İtaatkârlık uzun yıllar once toplumda hayatı sürdürmek için önemli ve gerekli bir nitelik olmuş olabilir. Başarılı, mutlu günümüz toplumuna yararlı olmak için bireylerin içsel kontrole ve pozitif disiplin yöntemleri yoluyla edindirilmiş yaşam becerilerine gereksinimleri vardır.
Ebeveynlerin, çocuklarına itaatkâr olmayı öğretme niyetiyle, ceza ve ödül kullandıkları zaman, asıl öğrettikleri şey çocuklarının ancak ebeveynleri oradayken itaatkar olmaları gerektiğidir. Çocukları iyi davrandıklarında yakalayıp ödüllendirmek, kötü davrandıklarında yakalayıp onları cezalandırmak ebeveynlerin sorumluluğu olur. Peki ebeveynler ortalıkta olmadığında ne olur?
Ebeveynler cezaya başvurduklarında genellikle aldonırlar çünkü davranış o an için durur ve itaatkarlık kazandıklarına zannederler. Çocuğun gerçekte ne öğrenmekte olduğunu kontrol ettiklerinde şaşırabilirler. Çocuklar genellikle cezalandırıldıklarında şu beş karardan birini alırlar:
• Öfke: "Bu haksızlık.

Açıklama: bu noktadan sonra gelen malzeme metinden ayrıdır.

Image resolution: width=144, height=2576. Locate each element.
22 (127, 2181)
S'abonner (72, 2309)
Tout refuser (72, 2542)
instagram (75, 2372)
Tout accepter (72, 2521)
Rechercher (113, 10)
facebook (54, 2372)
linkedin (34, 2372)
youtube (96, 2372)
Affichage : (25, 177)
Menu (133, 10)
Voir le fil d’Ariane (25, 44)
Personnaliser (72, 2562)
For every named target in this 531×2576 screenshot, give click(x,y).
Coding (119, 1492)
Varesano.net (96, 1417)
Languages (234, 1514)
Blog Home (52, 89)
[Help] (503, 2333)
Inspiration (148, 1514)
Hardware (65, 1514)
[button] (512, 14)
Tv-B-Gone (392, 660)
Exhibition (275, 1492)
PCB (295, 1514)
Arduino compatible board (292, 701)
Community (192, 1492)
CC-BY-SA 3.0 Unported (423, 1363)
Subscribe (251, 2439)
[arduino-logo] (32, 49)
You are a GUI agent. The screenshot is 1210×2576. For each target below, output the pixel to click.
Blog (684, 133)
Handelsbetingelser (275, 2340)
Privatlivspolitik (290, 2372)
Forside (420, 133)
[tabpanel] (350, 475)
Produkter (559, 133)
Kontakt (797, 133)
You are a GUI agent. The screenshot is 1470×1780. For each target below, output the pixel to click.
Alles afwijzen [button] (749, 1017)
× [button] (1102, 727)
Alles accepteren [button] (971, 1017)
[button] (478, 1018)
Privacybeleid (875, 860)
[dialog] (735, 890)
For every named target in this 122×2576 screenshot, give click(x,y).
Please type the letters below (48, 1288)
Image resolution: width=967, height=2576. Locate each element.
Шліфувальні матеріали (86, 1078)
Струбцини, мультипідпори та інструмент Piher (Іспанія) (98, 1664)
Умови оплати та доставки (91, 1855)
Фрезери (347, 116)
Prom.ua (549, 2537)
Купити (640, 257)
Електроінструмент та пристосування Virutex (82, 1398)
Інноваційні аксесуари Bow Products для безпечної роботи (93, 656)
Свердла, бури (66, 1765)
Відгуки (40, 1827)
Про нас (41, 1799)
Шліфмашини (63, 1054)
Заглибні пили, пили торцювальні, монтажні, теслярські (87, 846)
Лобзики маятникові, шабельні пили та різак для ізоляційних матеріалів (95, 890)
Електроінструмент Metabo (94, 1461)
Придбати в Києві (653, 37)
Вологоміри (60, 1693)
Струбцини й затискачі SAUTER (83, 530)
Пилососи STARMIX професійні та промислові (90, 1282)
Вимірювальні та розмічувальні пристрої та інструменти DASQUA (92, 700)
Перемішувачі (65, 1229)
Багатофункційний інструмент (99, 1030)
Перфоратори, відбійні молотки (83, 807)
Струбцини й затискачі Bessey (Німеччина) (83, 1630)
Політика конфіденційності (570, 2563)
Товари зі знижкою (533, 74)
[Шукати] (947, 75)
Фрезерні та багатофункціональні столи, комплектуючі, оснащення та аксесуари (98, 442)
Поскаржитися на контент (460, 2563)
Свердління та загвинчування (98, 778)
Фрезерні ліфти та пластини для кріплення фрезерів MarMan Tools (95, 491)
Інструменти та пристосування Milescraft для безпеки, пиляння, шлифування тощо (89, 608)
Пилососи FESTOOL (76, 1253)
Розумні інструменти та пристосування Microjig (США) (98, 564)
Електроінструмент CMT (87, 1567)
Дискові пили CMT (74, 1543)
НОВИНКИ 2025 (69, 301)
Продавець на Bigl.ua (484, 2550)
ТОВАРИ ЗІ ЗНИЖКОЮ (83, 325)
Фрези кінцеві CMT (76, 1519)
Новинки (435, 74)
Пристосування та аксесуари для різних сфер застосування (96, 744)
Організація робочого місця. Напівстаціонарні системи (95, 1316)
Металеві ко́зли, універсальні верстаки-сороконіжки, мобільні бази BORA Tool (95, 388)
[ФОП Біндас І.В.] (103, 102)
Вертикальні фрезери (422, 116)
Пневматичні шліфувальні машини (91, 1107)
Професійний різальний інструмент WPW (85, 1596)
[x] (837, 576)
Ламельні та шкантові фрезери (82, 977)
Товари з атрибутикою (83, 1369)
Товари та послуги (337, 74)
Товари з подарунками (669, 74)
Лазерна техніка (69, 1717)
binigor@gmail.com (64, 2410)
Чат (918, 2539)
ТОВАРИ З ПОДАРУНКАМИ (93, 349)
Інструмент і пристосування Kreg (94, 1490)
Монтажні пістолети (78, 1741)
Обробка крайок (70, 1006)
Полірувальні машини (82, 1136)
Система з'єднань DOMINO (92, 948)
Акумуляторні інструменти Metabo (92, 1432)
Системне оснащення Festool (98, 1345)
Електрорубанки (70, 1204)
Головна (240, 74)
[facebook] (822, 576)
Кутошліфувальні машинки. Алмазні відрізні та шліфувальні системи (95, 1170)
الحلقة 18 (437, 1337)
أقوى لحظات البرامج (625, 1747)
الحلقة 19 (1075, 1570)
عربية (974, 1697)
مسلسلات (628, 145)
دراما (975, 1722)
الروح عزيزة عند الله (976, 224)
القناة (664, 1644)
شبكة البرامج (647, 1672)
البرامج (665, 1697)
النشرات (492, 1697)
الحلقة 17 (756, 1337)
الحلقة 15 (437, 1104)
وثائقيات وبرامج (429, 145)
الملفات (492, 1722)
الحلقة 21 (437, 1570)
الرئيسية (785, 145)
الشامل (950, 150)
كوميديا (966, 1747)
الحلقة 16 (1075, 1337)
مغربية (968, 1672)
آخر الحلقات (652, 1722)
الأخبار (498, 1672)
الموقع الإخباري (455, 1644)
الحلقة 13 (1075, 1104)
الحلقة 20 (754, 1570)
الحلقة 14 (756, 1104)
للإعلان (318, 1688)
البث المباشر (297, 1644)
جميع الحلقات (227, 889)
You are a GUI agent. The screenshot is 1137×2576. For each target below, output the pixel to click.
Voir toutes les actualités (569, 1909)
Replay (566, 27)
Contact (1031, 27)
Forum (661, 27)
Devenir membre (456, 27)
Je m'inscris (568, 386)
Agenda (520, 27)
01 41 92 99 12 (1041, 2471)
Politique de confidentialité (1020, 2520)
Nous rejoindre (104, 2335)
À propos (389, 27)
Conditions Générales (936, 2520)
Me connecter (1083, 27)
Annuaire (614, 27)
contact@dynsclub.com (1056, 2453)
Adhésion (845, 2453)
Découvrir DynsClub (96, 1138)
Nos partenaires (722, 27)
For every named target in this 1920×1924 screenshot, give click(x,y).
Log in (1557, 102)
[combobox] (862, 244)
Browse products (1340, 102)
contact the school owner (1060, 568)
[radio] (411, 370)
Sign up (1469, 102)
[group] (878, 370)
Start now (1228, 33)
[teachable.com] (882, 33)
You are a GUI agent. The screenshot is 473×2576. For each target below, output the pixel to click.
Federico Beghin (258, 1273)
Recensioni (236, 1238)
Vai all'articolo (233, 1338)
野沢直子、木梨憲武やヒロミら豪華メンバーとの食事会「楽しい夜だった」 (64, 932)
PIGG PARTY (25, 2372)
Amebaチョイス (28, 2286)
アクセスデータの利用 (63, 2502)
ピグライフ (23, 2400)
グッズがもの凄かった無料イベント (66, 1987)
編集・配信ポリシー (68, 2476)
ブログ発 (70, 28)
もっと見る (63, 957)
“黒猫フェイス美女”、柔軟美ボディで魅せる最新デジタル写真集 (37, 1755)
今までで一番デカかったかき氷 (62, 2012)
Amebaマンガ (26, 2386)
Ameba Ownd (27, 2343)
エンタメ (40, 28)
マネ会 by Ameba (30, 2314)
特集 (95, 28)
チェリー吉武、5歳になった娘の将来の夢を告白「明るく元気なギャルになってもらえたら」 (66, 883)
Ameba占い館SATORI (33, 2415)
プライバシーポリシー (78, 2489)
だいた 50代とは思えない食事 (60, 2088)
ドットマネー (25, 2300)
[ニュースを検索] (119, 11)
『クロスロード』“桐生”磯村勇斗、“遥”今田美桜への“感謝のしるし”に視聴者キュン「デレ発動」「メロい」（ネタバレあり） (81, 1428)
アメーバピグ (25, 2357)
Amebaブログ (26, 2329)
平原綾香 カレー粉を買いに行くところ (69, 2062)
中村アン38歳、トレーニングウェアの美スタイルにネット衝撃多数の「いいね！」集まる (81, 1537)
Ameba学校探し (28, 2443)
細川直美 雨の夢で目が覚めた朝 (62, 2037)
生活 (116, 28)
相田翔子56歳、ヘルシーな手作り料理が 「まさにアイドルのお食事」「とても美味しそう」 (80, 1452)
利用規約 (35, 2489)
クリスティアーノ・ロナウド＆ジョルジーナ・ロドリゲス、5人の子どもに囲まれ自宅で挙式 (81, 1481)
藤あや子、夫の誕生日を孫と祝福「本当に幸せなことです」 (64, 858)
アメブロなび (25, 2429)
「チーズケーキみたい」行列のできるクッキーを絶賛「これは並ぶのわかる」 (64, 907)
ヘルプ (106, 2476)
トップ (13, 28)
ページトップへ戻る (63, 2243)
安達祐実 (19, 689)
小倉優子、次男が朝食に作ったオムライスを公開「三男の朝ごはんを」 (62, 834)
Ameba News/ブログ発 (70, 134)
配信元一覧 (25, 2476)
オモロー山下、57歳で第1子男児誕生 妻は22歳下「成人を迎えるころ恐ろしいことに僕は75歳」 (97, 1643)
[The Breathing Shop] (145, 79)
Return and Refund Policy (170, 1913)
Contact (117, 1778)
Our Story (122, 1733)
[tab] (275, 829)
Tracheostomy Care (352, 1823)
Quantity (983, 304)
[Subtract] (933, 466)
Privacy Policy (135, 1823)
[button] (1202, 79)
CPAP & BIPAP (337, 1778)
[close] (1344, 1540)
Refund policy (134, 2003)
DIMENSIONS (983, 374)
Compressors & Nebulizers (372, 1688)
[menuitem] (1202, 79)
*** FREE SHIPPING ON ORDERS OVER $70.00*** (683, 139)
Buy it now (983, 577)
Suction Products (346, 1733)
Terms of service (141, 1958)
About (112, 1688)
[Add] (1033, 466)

Yetişkinlere güvenemem."
•Öç alma: "Şimdilik kazanıyorlar ama onlara gostereceğim."
•İsyan: "Onların yoluna girmek zorunda olmadığımı kanıtlamak için sırf tersini yapacağım."
•Sinsilik:"Bir dahaki sefere yakalanmayacağım."
•Azalan Öz değer: "Ben kotü biriyim ve tek başıma düşünemiyorum. Söylenildiginde yapmadıkça, sevilmeyeceğim ve değer görmeyeceğim."
Şu soruları sorarak çocukların düşünme ve muhakeme becerilerini geliştirmelerine yardımcı olabilirsiniz: "Neler oldu? Sence bunun gerçekleşmesindeki sebep ne olabilir? Olay hakkında ne hissediyorsun? Bu tecrübeyi ilerde nasıl kullanabilirsin? Şu anda sorunumuzu çözmek için ne gibi fikirlerin var?"
“Yalanlar uydurma, insanların, gerçekle alay edileceğinden veya gerçeğin hafife alınacağından ya da onlara kötü yansıyacağından korktuklarında kullandıkları bir savunma mekanizmasıdır.”